[Information supplied — start]

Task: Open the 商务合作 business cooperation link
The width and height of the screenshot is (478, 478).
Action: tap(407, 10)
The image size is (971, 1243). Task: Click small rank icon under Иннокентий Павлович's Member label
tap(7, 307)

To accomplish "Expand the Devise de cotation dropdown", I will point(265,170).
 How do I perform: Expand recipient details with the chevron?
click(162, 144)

[Information supplied — finish]
[Information supplied — start]

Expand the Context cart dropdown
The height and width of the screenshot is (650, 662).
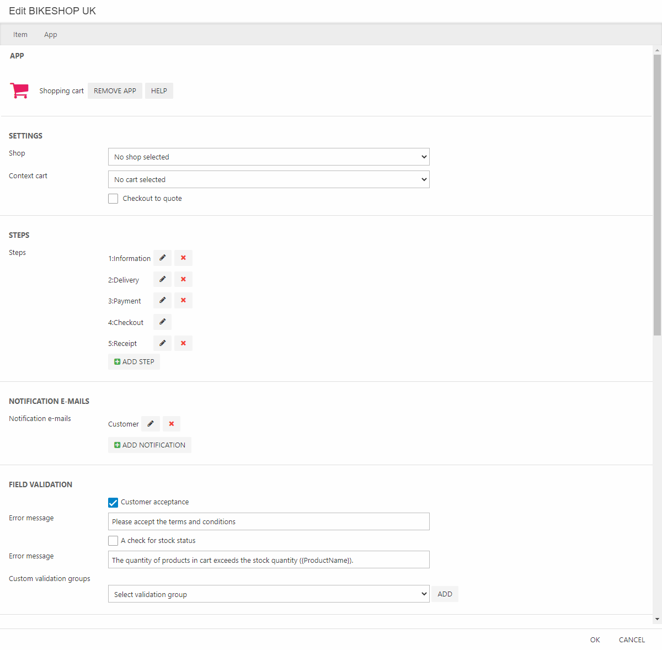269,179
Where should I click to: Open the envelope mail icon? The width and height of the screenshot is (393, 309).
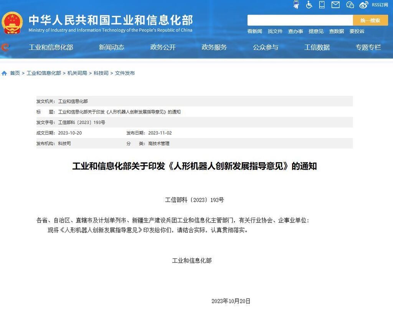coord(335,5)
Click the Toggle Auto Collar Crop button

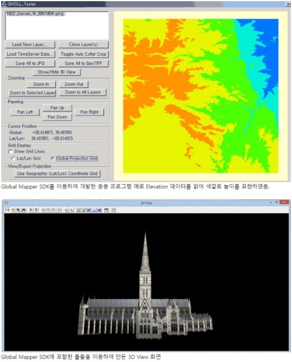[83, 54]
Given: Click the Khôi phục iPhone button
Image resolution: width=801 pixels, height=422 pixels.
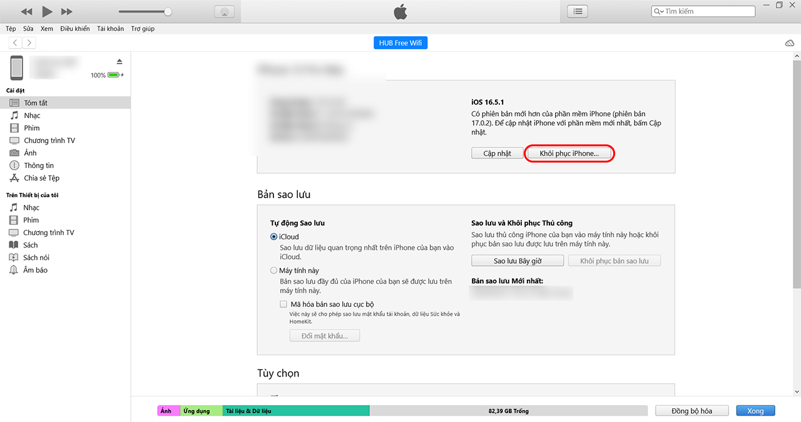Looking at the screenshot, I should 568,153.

[Information supplied — finish]
[Information supplied — start]

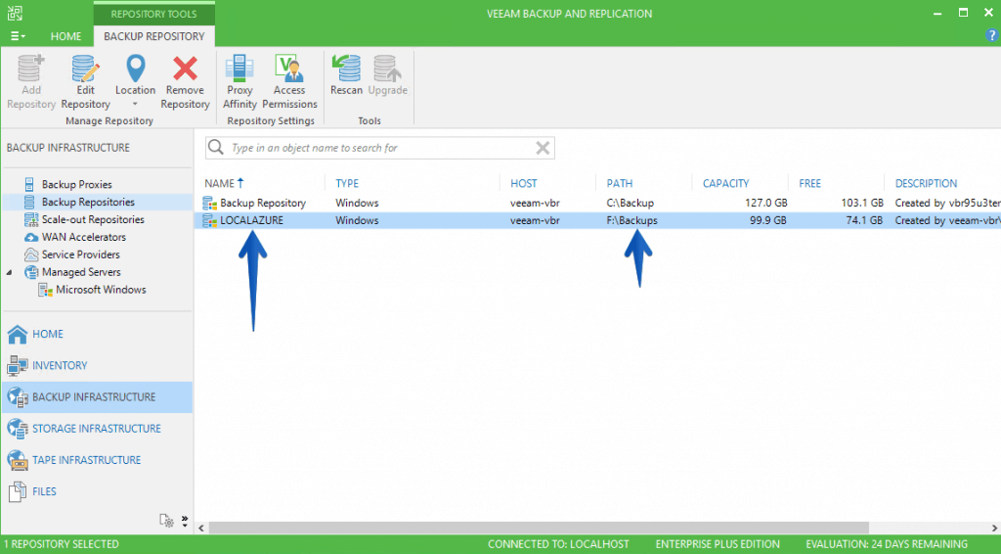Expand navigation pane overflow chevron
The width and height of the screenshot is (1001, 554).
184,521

[Information supplied — finish]

**Work task**
Copy out each line of the listing that contains the word "dropdown".

**Task answer**
To accomplish "Expand the Devise de cotation dropdown", I will point(265,170).
Expand the Context cart dropdown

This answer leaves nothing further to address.